Il y a aussi à tout moment de l’histoire, celle des peuples comme celle des
personnes, cette tentation de rejeter Jésus hors de nos vies, de refuser
d’écouter sa Parole et d’accueillir son Evangile. En lien avec l’image des
maçons dans le psaume 118 nous pouvons penser à un autre psaume, le psaume 126 :
Si le Seigneur ne bâtit la
maison, les bâtisseurs travaillent en vain.
Les psaumes 118 et 126 nous
mettent en garde contre notre orgueil qui nous pousse à vouloir être totalement
autonomes, détachés de Dieu Père et Créateur. Contrairement à Jésus, nous
refusons parfois d’être fils, c’est-à-dire de reconnaître que nous dépendons de
Dieu qui nous donne de vivre dans son domaine et nous confie sa vigne. Le texte
d’Isaïe précise les mauvais fruits issus de cette séparation volontaire d’avec
le maître du domaine :
Il en attendait le droit, et voici
le crime ; il en attendait la justice, et voici les cris.
C’est bien en raison de la
méchanceté des vignerons que Dieu les abandonne à leur autonomie revendiquée
par et dans le crime :
Le royaume de Dieu vous sera
enlevé pour être donné à une nation qui lui fera produire ses fruits.
Il est facile de voir dans cette
sentence le transfert du Royaume de Dieu vers les peuples païens.
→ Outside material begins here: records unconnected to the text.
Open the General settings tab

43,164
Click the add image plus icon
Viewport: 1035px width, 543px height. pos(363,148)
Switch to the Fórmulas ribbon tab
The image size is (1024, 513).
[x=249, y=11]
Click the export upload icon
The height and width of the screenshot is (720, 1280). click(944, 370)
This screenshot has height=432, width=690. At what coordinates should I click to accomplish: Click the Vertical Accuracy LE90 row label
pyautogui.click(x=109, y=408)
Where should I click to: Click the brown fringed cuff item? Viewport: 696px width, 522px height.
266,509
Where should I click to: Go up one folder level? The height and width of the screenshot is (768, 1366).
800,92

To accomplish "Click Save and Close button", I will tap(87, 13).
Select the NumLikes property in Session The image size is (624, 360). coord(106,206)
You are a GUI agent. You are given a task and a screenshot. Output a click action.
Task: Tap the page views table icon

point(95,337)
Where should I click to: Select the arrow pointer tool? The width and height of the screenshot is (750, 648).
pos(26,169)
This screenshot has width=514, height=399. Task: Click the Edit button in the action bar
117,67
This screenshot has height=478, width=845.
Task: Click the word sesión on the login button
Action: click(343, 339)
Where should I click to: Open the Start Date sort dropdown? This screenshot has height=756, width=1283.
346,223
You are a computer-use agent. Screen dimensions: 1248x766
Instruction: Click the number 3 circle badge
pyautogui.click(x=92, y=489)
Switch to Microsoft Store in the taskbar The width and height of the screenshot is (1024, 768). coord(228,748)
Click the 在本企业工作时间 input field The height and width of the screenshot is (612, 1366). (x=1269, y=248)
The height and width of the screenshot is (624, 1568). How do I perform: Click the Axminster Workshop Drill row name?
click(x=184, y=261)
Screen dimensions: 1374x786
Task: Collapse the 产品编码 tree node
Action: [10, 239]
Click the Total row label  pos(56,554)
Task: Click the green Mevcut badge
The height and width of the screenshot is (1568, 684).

Cela ne doit
pas nous empêcher, bien au contraire, de nous l’appliquer à nous-mêmes dans la
situation qui est la nôtre aujourd’hui. Même si l’Eglise ne se confond pas avec
le Royaume de Dieu, elle en est en quelque sorte le signe sur cette terre. Dieu
a promis à l’Eglise par la bouche de son Fils que jamais elle ne serait
détruite par les forces du mal à l’extérieur comme à l’intérieur :
Tu es Pierre, et sur cette pierre
je bâtirai mon Église ; et la puissance de la Mort ne l’emportera pas sur elle.
Cela n’empêche pas Dieu d’opérer
la purification de son Eglise par l’épreuve. Le passage rapide en Occident,
mais remontant dans ses racines au 18ème siècle, d’une Eglise
majoritaire à une Eglise minoritaire, mise en « concurrence » par de
nombreuses églises chrétiennes évangéliques, ne peut que nous pousser à la
réflexion et à un examen de conscience. Ce passage n’est pas forcément
totalement négatif car il purifie l’Eglise institution d’une volonté de
puissance et de domination sur la société civile qui n’avait rien
d’évangélique. Maintenant que nous, les
catholiques français, nous sommes devenus semblables au petit reste d’Israël, le
petit troupeau, il est salutaire de nous laisser interpeller par la
parabole de ce dimanche en nous posant les questions suivantes en tant que
personnes et membres de la communauté croyante :
Dans quelle mesure vivons-nous
quotidiennement en fils et filles de Dieu, donc dans la reconnaissance que nous
dépendons de lui ? Ou bien sommes-nous, nous aussi, dans la logique de
bâtir notre vie, notre maison commune, notre société, en excluant la Parole du
Christ ?
Quel type de foi entretenons-nous
dans notre relation avec Dieu ? Une foi d’habitude sociale, de tradition,
ou bien une foi fervente animée de l’intérieur par un amour authentique de Dieu
et un désir de vivre en communion avec lui dans la nouvelle et éternelle
Alliance scellée par la Pâque de son Fils ? Nous ne pouvons pas être de
bons vignerons par habitude, aujourd’hui il s’agit bien pour chaque membre de
l’Eglise de choisir Dieu dans la conscience qu’Il nous a choisis pour
travailler dans sa vigne et lui faire donner de bons et beaux fruits.